Quand vint le soir, le vent était tomhé mais la pluie, solidement installée, pleurait sans discontinuer d’un ciel couleur de novembre. C’était au fond ce qui pouvait arriver de mieux pour les évadés en puissance car cette énorme averse qui noyait Paris depuis la veille avait dû gonfler non seulement la Seine, ce qui était sans importance, mais aussi son modeste satellite, le petit ruisseau qui mouillait les douves de la Bastille, ce qui rendrait le fossé moins dangereux en cas de chute si la corde se révélait trop courte. En outre, les invalides de garde aux créneaux seraient certainement peu enclins à risquer leurs membres rhumatisants en dehors de leurs guérites…

La corde commencée reposait sous le matelas de Gilles.
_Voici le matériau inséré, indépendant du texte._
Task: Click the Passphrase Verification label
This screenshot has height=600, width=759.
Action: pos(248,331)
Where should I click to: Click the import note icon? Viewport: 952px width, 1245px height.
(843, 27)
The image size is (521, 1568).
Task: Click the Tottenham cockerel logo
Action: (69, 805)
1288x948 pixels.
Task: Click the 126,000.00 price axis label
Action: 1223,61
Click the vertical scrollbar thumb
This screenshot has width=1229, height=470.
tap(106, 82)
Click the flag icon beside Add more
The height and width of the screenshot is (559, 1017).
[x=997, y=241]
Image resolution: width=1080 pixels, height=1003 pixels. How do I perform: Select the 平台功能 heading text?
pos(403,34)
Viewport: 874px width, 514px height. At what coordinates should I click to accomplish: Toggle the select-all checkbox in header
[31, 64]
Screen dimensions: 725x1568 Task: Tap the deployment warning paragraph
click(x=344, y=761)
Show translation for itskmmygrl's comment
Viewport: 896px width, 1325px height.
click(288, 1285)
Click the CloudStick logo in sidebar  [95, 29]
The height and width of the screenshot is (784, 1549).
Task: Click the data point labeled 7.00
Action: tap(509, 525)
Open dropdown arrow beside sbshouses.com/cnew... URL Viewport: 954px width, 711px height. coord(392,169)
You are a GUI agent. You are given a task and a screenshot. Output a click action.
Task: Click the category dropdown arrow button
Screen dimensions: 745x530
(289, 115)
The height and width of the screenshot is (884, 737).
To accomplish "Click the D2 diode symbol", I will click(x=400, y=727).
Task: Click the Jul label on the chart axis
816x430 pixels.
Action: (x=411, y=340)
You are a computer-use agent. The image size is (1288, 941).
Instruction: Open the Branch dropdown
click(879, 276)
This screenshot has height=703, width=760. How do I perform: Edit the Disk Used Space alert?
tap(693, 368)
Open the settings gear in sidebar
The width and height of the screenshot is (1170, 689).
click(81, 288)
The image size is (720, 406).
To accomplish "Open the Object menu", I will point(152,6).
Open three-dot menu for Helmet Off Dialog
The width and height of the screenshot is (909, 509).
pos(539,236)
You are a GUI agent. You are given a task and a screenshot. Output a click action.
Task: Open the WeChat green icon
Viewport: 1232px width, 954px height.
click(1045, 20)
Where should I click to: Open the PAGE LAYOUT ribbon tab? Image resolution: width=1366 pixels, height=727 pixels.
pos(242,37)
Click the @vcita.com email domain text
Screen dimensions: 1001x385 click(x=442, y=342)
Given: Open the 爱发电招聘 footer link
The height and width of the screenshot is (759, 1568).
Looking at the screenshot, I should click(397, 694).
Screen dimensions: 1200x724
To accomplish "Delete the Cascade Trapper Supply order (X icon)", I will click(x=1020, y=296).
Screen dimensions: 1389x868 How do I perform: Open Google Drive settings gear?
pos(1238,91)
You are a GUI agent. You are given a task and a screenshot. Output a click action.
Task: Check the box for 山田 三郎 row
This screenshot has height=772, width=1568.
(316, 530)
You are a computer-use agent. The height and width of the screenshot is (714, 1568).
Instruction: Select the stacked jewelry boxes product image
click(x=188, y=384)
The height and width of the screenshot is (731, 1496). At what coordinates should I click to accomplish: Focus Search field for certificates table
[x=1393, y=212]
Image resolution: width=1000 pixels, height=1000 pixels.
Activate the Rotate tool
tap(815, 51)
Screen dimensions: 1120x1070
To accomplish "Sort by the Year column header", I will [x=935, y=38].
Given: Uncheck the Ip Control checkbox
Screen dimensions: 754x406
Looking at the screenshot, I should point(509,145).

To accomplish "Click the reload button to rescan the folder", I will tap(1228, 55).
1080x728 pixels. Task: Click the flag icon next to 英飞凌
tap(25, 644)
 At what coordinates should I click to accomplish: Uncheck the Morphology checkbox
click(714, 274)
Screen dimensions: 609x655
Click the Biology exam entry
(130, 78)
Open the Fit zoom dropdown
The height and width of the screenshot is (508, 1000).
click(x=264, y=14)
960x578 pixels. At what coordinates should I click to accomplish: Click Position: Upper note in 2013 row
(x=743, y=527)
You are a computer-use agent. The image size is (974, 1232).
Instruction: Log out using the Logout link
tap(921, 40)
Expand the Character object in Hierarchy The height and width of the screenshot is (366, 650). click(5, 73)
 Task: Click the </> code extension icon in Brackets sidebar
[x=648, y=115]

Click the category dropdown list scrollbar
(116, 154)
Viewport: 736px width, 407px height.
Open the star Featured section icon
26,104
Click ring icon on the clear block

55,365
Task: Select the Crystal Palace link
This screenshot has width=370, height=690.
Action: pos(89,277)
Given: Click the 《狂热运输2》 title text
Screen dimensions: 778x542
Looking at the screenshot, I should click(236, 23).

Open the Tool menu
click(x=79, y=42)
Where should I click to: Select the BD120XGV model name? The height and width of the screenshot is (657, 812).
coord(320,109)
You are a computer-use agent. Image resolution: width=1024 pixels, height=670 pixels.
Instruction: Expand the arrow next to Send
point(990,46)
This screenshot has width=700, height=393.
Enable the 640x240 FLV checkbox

Lui et Pongo avaient soigneusement refait leurs lits afin que l’idée ne vînt pas au geôlier – d’ailleurs reconnaissant car cela lui évitait de remonter – de s’en occuper. Pour plus de sûreté, en outre, le chevalier avait décidé qu’on resterait couchés durant tout le laps de temps qui s’étendrait entre le repas du milieu du jour et celui du soir, attitude sage qui présentait au surplus l’avantage de permettre un repos anticipé pouvant se révéler salutaire.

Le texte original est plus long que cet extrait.